L’Unesco dichiara la Città Vecchia di Hebron zona protetta e patrimonio dell’umanità. Conserva la Tomba di Abramo. Palestinesi in festa. Governo di Tel Aviv arrabbiato

L’Unesco dichiara la Città Vecchia di Hebron zona protetta e patrimonio dell’umanità. Conserva la Tomba di Abramo. Palestinesi in festa. Governo di Tel Aviv arrabbiato

L’Unesco ha inserito la città vecchia di Hebron, in Cisgiordania, nella lista del suo Patrimonio mondiale in pericolo attirandosi gli applausi dei palestinesi e gli urli di Israele. La questione dell’iscrizione di Hebron era al centro di un aspro contenzioso fra israeliani e palestinesi. Dodici membri del Comitato riunito a Cracovia, in Polonia, hanno votato per l’iscrizione, sei si sono astenuti e tre hanno votato contro. Vista l’astensione, la maggioranza richiesta era di dieci voti.

L’agenzia dell’Onu ha definito la città vecchia di Hebron “zona protetta” del patrimonio mondiale in quanto sito “di un valore universale eccezionale”. Hebron ospita una popolazione di 200.000 palestinesi e di alcune centinaia di coloni israeliani, asserragliati in una enclave protetta da soldati dello Stato ebraico nei pressi del luogo santo che gli ebrei chiamano la Tomba dei Patriarchi e i musulmani la moschea di Ibrahim (Abramo). I palestinesi sostengono che il sito è minacciato da un “allarmante” aumento del vandalismo ai danni delle proprietà palestinesi nella città vecchia che attribuiscono ai coloni israeliani. Israele sostiene che la risoluzione su Hebron, che definisce la città “islamica”, neghi una presenza ebraica di 4.000 anni.
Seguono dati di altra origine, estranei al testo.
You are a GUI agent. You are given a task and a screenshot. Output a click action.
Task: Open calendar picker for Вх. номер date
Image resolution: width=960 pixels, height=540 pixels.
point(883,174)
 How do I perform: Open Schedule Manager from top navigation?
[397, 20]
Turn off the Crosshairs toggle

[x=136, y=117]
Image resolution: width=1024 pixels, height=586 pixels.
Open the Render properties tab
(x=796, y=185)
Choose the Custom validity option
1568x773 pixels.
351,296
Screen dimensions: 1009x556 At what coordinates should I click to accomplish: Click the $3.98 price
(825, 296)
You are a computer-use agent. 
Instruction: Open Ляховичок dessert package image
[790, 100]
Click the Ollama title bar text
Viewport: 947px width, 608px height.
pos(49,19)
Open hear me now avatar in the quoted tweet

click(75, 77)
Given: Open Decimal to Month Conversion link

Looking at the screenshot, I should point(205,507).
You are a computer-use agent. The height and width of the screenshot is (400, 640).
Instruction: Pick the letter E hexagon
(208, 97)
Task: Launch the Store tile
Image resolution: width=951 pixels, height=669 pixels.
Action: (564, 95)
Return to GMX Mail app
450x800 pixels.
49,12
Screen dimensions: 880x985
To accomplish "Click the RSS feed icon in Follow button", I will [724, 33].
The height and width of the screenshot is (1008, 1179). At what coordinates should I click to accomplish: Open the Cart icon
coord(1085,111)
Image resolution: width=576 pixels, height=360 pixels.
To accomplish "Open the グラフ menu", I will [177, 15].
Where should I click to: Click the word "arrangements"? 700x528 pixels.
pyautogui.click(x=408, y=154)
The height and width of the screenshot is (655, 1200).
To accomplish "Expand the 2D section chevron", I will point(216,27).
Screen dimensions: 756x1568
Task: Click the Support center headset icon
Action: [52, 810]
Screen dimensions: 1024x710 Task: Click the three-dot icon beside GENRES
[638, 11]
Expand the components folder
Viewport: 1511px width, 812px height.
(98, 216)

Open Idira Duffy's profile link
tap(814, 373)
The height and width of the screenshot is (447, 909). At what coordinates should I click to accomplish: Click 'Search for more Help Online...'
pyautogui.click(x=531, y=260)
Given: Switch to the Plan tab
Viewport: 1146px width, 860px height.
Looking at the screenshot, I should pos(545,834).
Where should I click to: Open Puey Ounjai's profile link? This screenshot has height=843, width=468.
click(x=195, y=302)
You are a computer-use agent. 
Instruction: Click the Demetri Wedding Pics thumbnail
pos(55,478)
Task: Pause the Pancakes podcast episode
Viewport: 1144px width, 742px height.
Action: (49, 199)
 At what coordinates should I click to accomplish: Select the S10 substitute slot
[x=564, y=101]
La Tomba dei Patriarchi racchiude, secondo la tradizione, le spoglie di Abramo, padre delle tre religioni monoteiste, del figlio Isacco, del nipote Giacobbe e delle loro mogli, Sarah, Rebecca e Lea.

L’Autorità palestinese ha definito un “successo” il voto dell’Unesco che dichiara la città vecchia di Hebron in Cisgiordania, “zona protetta” in quanto sito “di un valore universale eccezionale”. Questo voto è “un successo nella battaglia diplomatica condotta dai palestinesi su tutti i fronti nonostante le pressioni israeliane e americane”, si è felicitato il ministero degli Esteri in un comunicato.  Il ministro palestinese della cultura Rula Maaya da definito “evento storico” la decisione del Comitato del Patrimonio dell’Unesco, riunito a Cracovia, di riconoscere la Città Vecchia di Hebron e la Tomba dei Patriarchi “sito palestinese”. “Un evento – ha aggiunto citata dalla Wafa – che conferma l’identità dei Patriarchi e che conferma che il campus appartiene al patrimonio e alla storia del popolo palestinese”. Anche il governo di Ramallah ha elogiato la decisione dell’Unesco.

Una decisione “surreale”, al contrario, viene definita dal premier israeliano Benyamin Netanyahu la decisione dell’Unesco sulla Città Vecchia di Hebron e sulla Tomba dei Patriarchi. “Questa volta – ha detto – hanno deciso che la Tomba dei Patriarchi ad Hebron è un sito palestinese e non ebraico e che è in pericolo”. “Non un sito ebraico? Chi è sepolto lì? Abramo, Isacco e Giacobbe, Sarah, Rachele e Lea: i nostri padri e le nostre madri!”. “Il sito è in pericolo? Solo quando Israele comanda, come ad Hebron – ha sottolineato – la libertà di religione è garantita per tutti”.